Are rules for adjudicating disagreements? Aspirational flags pointing toward what to focus on? Do they provoke excitement through uncertainty? Provide unexpected results? Small inputs to form into larger meaning?

Why do games need rules? Do we need to follow the rules? Can you cheat? What does cheating even mean in the context of an activity that has no win condition? 

I mean, I’ve got my own answers to this. This blog has dedicated perhaps millions of words at this point to answering this question. But if I’m being honest, it’s objectively unanswerable. 

2. Is [game title] the best gateway for new gamers?

Just impossible to answer without identifying your goals, your personal history, and the tastes and tolerances of the folks you’re trying to bring into gaming. “D&D of course!” is a common and tedious answer that’s trivially debunked by the vast numbers of folks who have come to roleplaying by different paths. 

I’ve used heavy games, light games, narrative games, tactical games, story games, PbtA, FitD, WoD. It never seems to matter. At this point I’ve certainly brought hundreds, if not thousands, of folks into gaming over the decades.
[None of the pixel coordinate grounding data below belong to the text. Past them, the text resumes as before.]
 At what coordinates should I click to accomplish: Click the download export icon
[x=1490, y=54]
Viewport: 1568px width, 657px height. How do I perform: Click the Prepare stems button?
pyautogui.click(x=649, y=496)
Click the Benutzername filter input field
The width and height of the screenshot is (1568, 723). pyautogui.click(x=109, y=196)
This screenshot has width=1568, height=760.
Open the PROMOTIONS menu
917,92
Heck, I’m currently hooking my niece, her fiance and her entire Gen Z cohort on Zombie World (which they call “D&D with zombies”). 

Now if your agenda is to build fandom and participation in your particular favorite branch of gaming, then hell yes there’s going to be a best choice. It’s the game you love the most in that branch.
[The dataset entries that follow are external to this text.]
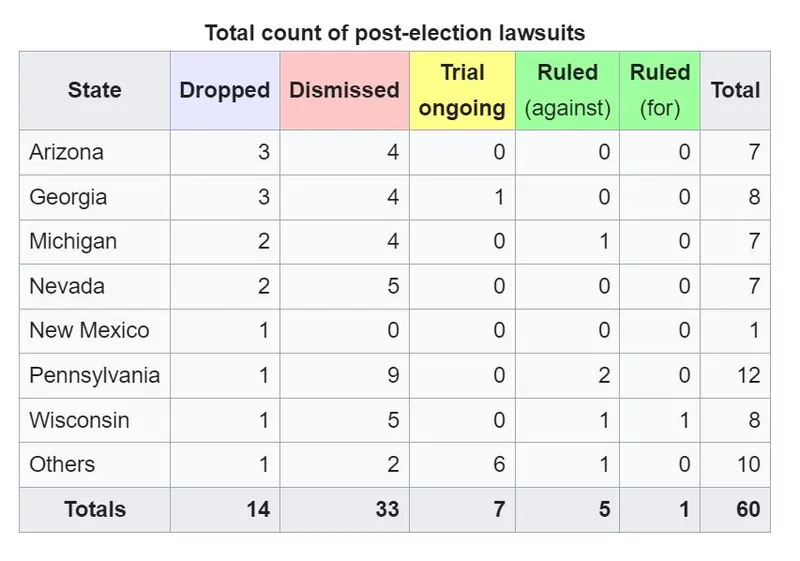
Task: Click the Georgia state cell
Action: click(68, 197)
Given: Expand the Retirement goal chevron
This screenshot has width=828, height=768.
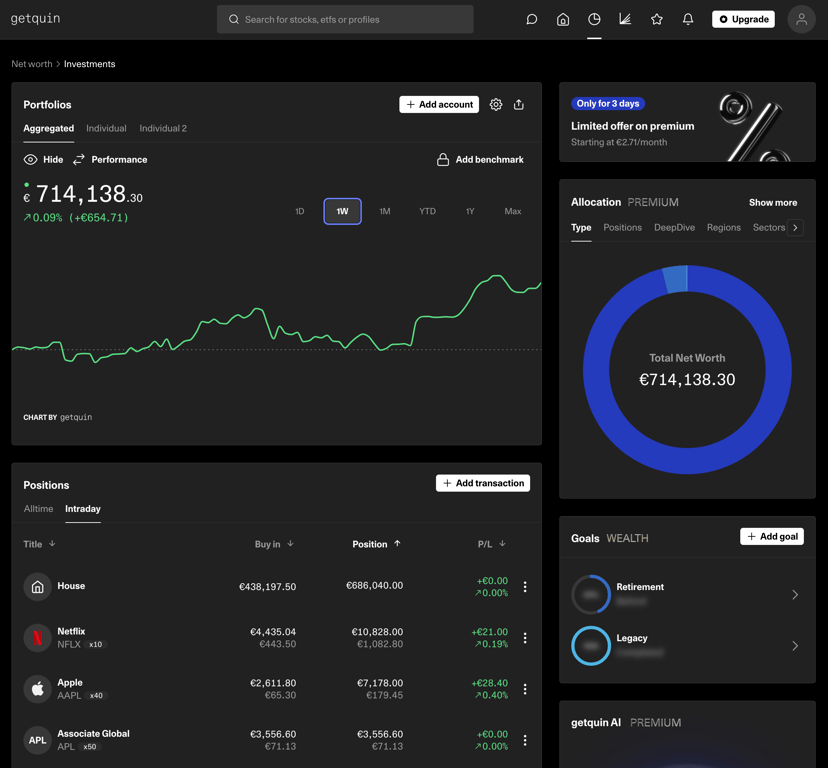Looking at the screenshot, I should click(795, 595).
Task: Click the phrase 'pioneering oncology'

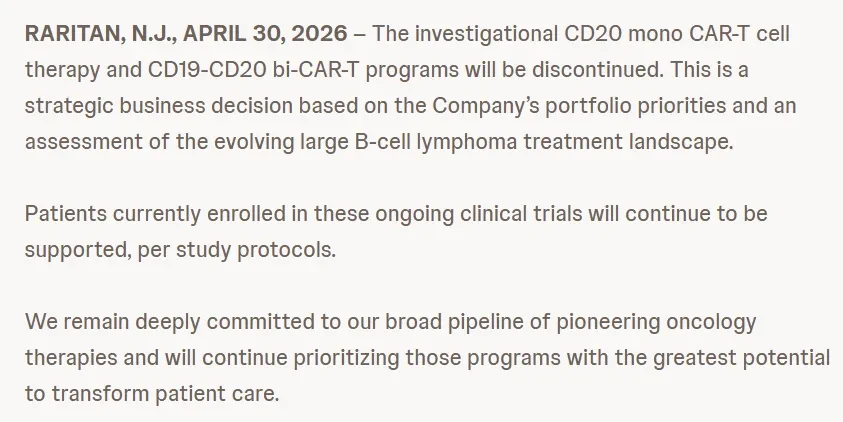Action: point(656,322)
3. What is the core activity of roleplaying?

It sure seems like there’s some essential definitive activity that is “roleplaying,” right? Doesn’t there have to be? There’s so much in the world that clearly isn’t roleplaying. But hell if I can answer this in a way that satisfies everyone, much less myself. Particularly since there are so many nerds whose primary sport is being contrarian.

I feel like nailing down the core activity is up there with “what are the rules for?” in terms of identifying your own central values. Good luck coming up with your answer! Some asshole will tell you you’re wrong.

4. Are RPGs art?

Great one because both “yes” and “no” bring so much baggage along with them. So of course my personal answer is “it can be!” Yes, even the trashiest power fantasy garbage can have artistic ambitions, even if the game fails to achieve them. 

Heck, even nailing down what you’re talking about when you say “RPG” in that question is tricky. Are you talking about the individual performances? The act itself? The rules text? The accumulated assumptions and best practices of its practitioners? Where’s the art? Is Art a noun or a verb?

5. Are designers responsible for how their games are played? Are the players?

Oh boy…the ethical responsibilities of game designers and players. Good one, yeah? This entails eternal bangers like is violence bad, is objective morality boring, are fantasy races racist, are you taking this all too seriously? 

An awful lot of players and designers have tied themselves into knots trying so hard to get their ethics right. We’re going through a pretty puritanical moment in gaming, which has been a mixed bag. Lots of triumphs, but I think we’ve lost some things as well. 

The bottom line on this one, for me, is that there’s just no stopping folks from playing however they’re going to play at their own table. You may have didactic goals but you’ll just make yourself crazy wondering if those goals are being met anywhere beyond your own table. Still no answer on how to set that aside; goodness knows I haven’t yet. 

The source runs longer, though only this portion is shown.